Closed-form formula to evaluate $\sum_{k = 0}^{m} \binom{2m-k}{m}\cdot 2^k$

Question

Inspired by this question I'm trying to prove that $$\lim_{m \to \infty} \sum_{k = 0}^{m} \frac{m! (2m-k)!}{(m-k)!(2m)!}\frac{x^k}{k!} \approx e^{\frac{x}{2}}$$ So I needed to find the value of $$\frac{\lim_{m \to \infty} \sum_{k = 0}^{m} \frac{m! (2m-k)!}{(m-k)!(2m)!}\frac{x^k}{k!}}{e^{\frac{x}{2}}} = \frac{\lim_{m \to \infty} \sum_{k = 0}^{m} \frac{m! (2m-k)!}{(m-k)!(2m)!}\frac{x^k}{k!}}{\lim_{m \to \infty} \sum_{k = 0}^{m} \frac{\frac{x}{2}^k}{k!}} \\ = \lim_{m \to \infty} \frac{\sum_{k = 0}^{m} \frac{m! (2m-k)!}{(m-k)!(2m)!}\frac{x^k}{k!}}{\sum_{k = 0}^{m} \frac{\frac{x}{2}^k}{k!}} = \lim_{m \to \infty} \sum_{k = 0}^{m} \frac{\frac{m! (2m-k)!}{(m-k)!(2m)!}\frac{x^k}{k!}}{\frac{\frac{x}{2}^k}{k!}} = \lim_{m \to \infty} \sum_{k = 0}^{m} \frac{m! (2m-k)!}{(m-k)!(2m)!}\frac{x^k}{k!}\cdot\frac{k!}{\frac{x}{2}^k} \\ = \lim_{m \to \infty} \sum_{k = 0}^{m} \frac{m! (2m-k)!}{(m-k)!(2m)!}\cdot 2^k $$ Now, since $$\sum_{k = 0}^{m} \frac{m! (2m-k)!}{(m-k)!(2m)!}\frac{x^k}{k!}\cdot 2^k=\sum_{k = 0}^{m} \frac{m! (2m-k)!}{(m-k)!(2m)!}\frac{x^k}{k!} \frac{m!}{m!}\cdot 2^k=\sum_{k = 0}^{m} \binom{m}{2m} \cdot \binom{2m-k}{m}\cdot 2^k\\=\binom{m}{2m} \cdot \sum_{k = 0}^{m} \binom{2m-k}{m}\cdot 2^k=\frac{\sum_{k = 0}^{m} \binom{2m-k}{m}\cdot 2^k}{\binom{2m}{m}}$$ I only need to prove that $$\lim_{m \to \infty} \sum_{k = 0}^{m} \frac{m! (2m-k)!}{(m-k)!(2m)!}\frac{x^k}{k!} = \lim_{m \to \infty} \frac{\sum_{k = 0}^{m} \binom{2m-k}{m}\cdot 2^k}{\binom{2m}{m}} \approx e^{\frac{x}{2}}$$ so the question: is there a closed-form formula to evaluate $\sum_{k = 0}^{m} \binom{2m-k}{m}\cdot 2^k$ (Bessel functions are not allowed)?

Answer 1

The comment by @Byron Schmuland has really helped me out.
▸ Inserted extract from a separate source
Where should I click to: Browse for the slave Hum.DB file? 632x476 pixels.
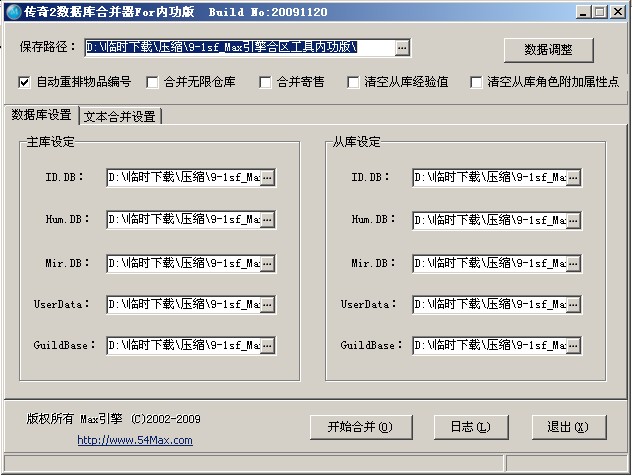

Since $$\sum_{k=0}^{n}\dfrac{\binom{2n-k}{n}}{2^{2n-k}}=1$$ one can write $$\sum_{k=0}^{n}\dfrac{\binom{2n-k}{n}}{2^{2n-k}}=\sum_{k=0}^{n}\frac{\binom{2n-k}{n}}{\frac{2^{2n}}{2^k}}=\sum_{k=0}^{n}\frac{\binom{2n-k}{n} \cdot 2^k}{2^{2n}}=\frac{1}{4^n} \cdot \sum_{k=0}^{n}\binom{2n-k}{n} \cdot 2^k = 1\\ \Rightarrow \sum_{k = 0}^{n} \binom{2n-k}{n}\cdot 2^k=4^n$$ thus $$\lim_{m \to \infty} \frac{\sum_{k = 0}^{m} \binom{2m-k}{m}\cdot 2^k}{\binom{2m}{m}} = \lim_{m \to \infty} \frac{4^m}{\binom{2m}{m}} = \lim_{m \to \infty} \frac{4^m \cdot (m!)^2}{(2m)!}$$ Now by applying Stirling's approximation we get $$\lim_{m \to \infty} \frac{4^m \cdot (m!)^2}{(2m)!} = \lim_{m \to \infty} \frac{4^m \cdot \left(\sqrt{2\pi m} \cdot \left(\frac{m}{e}\right)^m\right)^2}{\sqrt{4\pi m} \cdot \left(\frac{2m}{e}\right)^{2m}} = \lim_{m \to \infty} 4^m \frac{2\pi m}{2 \sqrt{\pi m}} \frac{\left(\frac{m}{e}\right)^{2m}}{\left(\frac{2m}{e}\right)^{2m}}\\= \lim_{m \to \infty} \sqrt{\pi m} \cdot 4^m \cdot \frac{m^{2m}}{(2m)^{2m}} = \lim_{m \to \infty} \sqrt{\pi m} \cdot 4^m \cdot \frac{m^{2m}}{m^{2m} \cdot 4^m} = \lim_{m \to \infty} \sqrt{\pi m} = +\infty$$ So, recombining the pieces, we finally get $$\frac{\lim_{m \to \infty} \sum_{k = 0}^{m} \frac{m! (2m-k)!}{(m-k)!(2m)!}\frac{x^k}{k!}}{e^{\frac{x}{2}}} = \lim_{m \to \infty} \sqrt{\pi m}\Rightarrow\\ \lim_{m \to \infty} \sum_{k = 0}^{m} \frac{m! (2m-k)!}{(m-k)!(2m)!}\frac{x^k}{k!} \approx \sqrt{\pi m} \cdot e^{\frac{x}{2}}$$